I (also) like this. Having experienced and enjoyed several different versions of the Bee Gees from the 60s onwards it didn’t come as too much as a surprise that they should adopt 80s production style (reminiscent of ZTT). I admire the way in which as a group they adapt to new sounds with genuine enthusiasm and engagement – not playing in their heritage or cluelessly jumping on a band wagon. To compare this to the dancefloor dominance of SNF makes as little sense as comparing that to Massachusetts.
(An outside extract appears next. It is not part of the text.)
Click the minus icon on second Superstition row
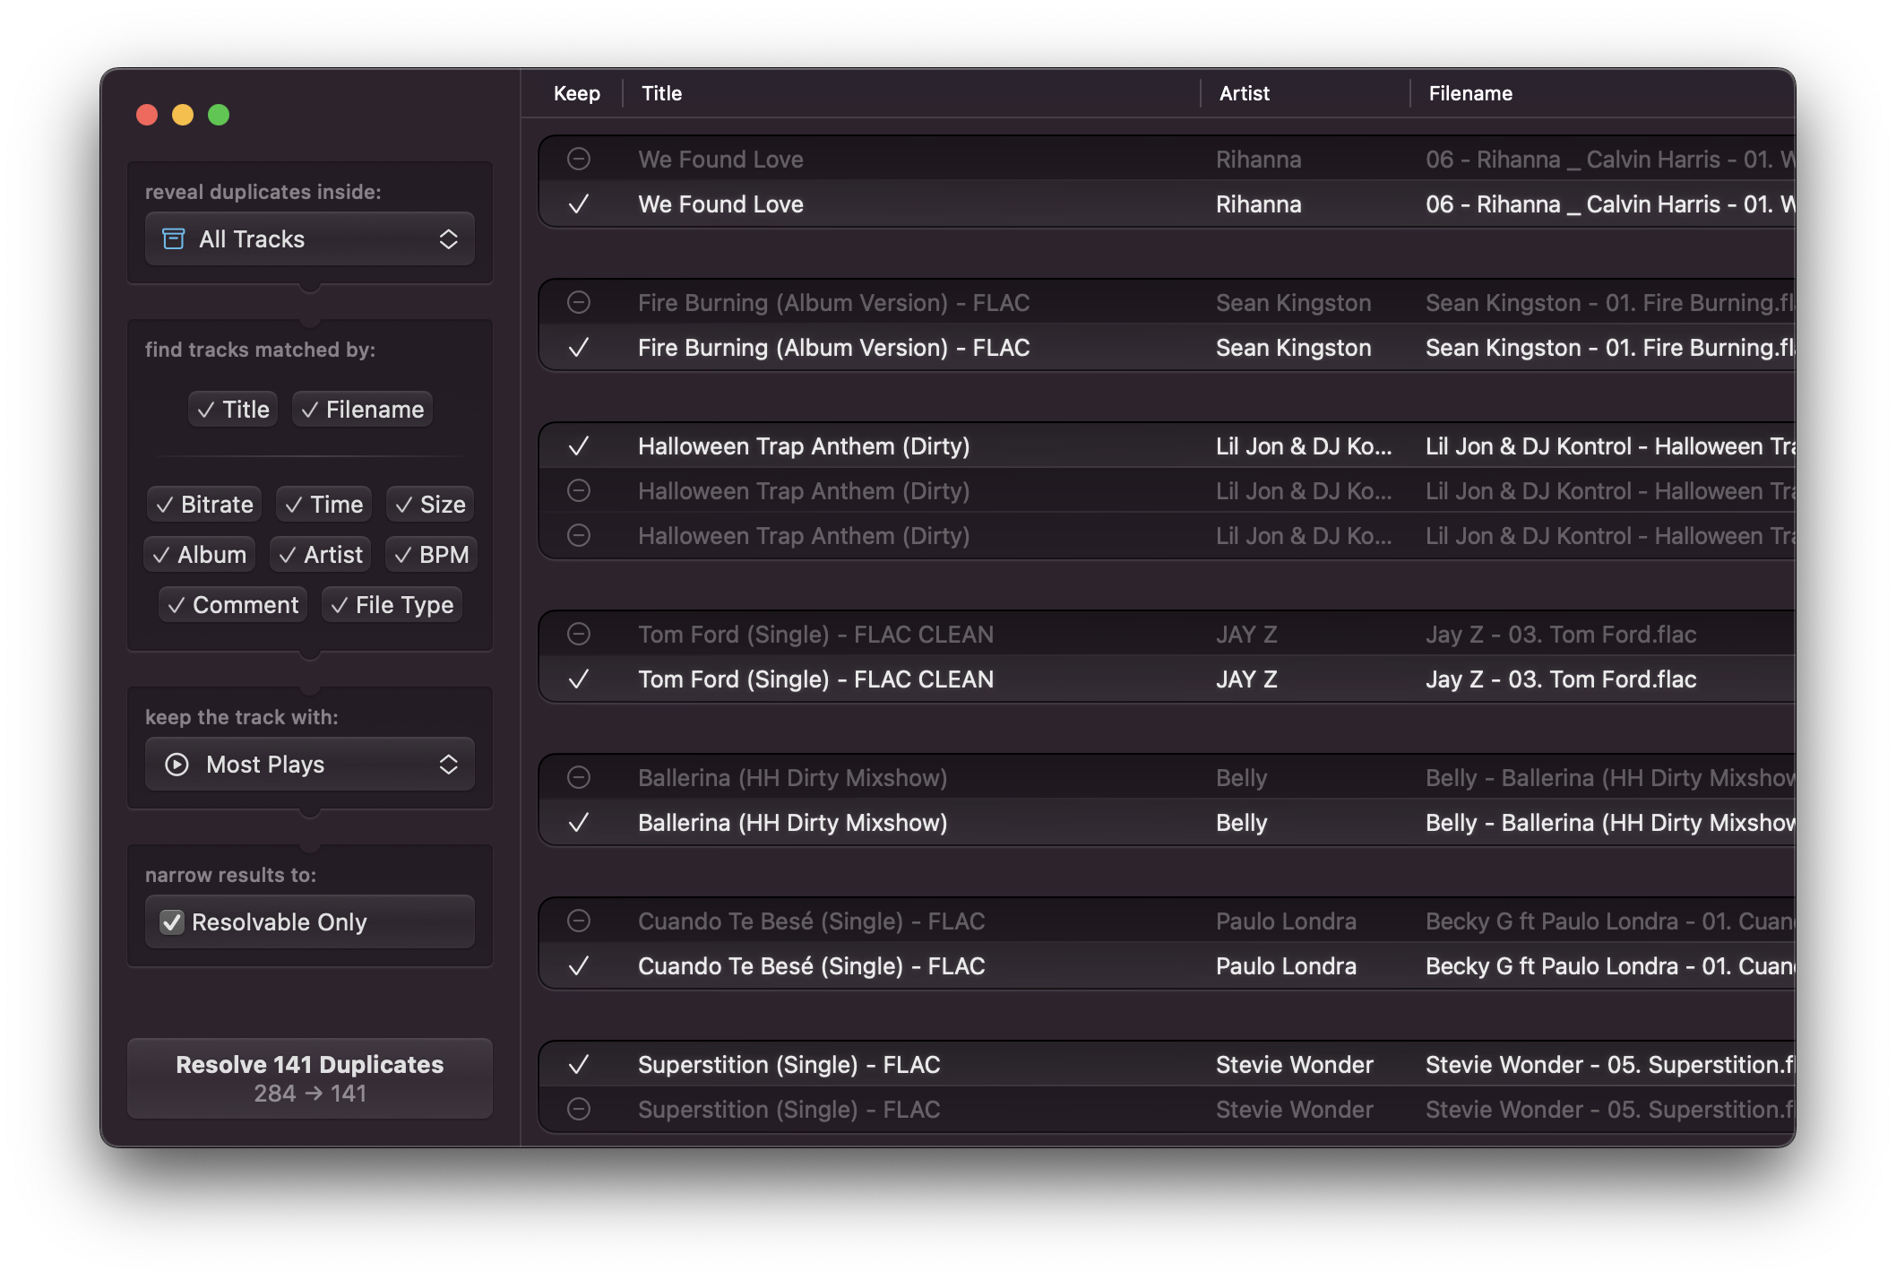1896x1280 pixels. tap(578, 1109)
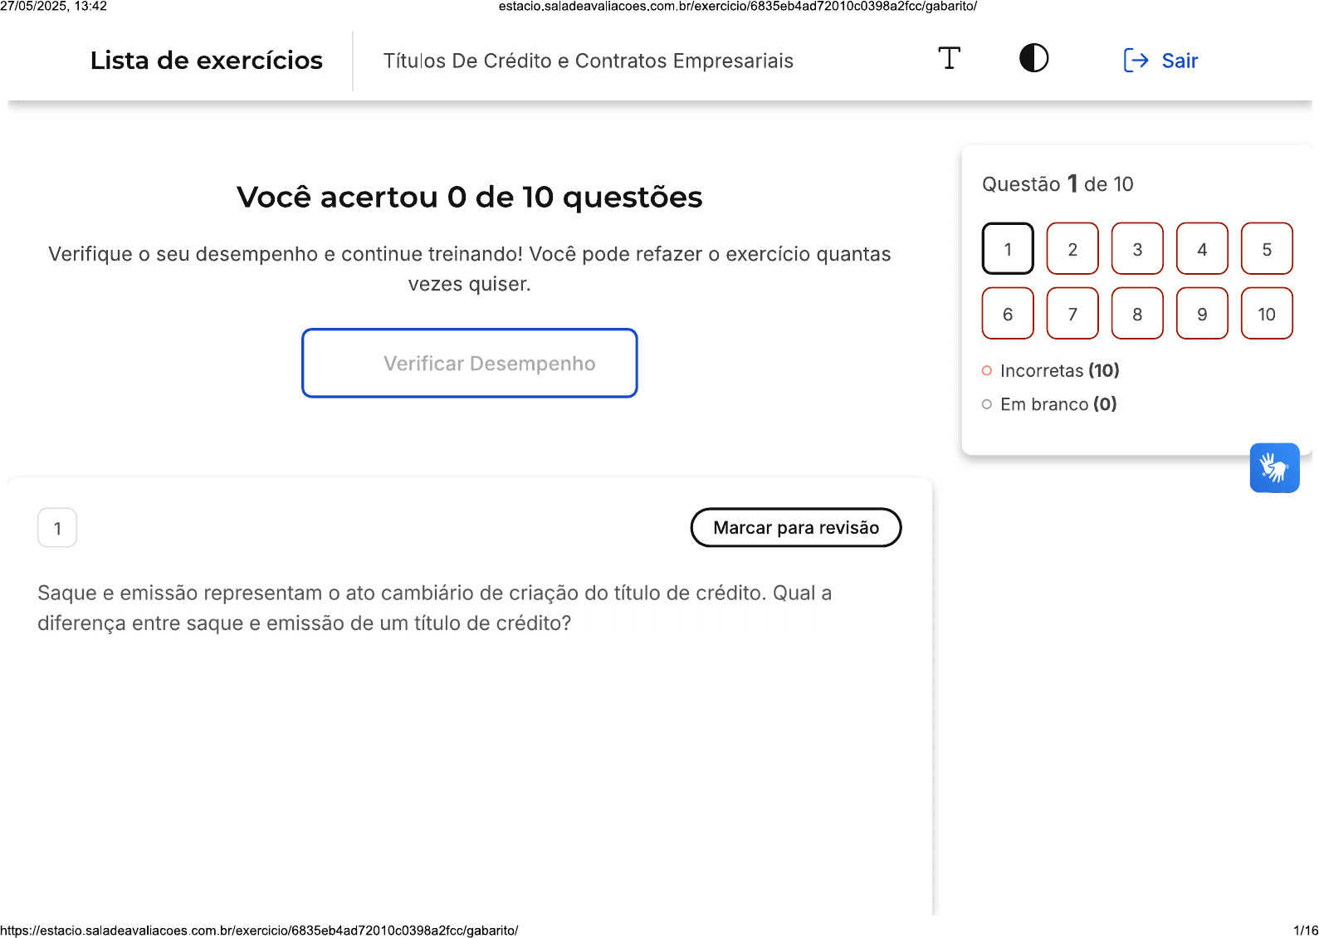Jump to question 7 box
Screen dimensions: 1319x938
(1072, 313)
I like the idiosyncratic song structure – the way the lyric of the title tumbles along with the loping rhythm and the harmonies as always are fab. 7 from me too.
“Hollowed out” wasn’t to do with the arrangement so much as the drum sounds – there’s something really dry and unpleasant about them. I’d be prepared to believe this is my MP3 though and that it sounds better on a ‘big system’!
I guess it’s true that it’s recognisably them just adapting to different things, but they did it much better on Chain Reaction even without bringing SNF into it.
THONK!BONK!THONK!BONK!
I think that this is sort of great, but compromised by that thunking production. Respect to the Bee Gees for trying to move with the times, but they really weren’t Propaganda…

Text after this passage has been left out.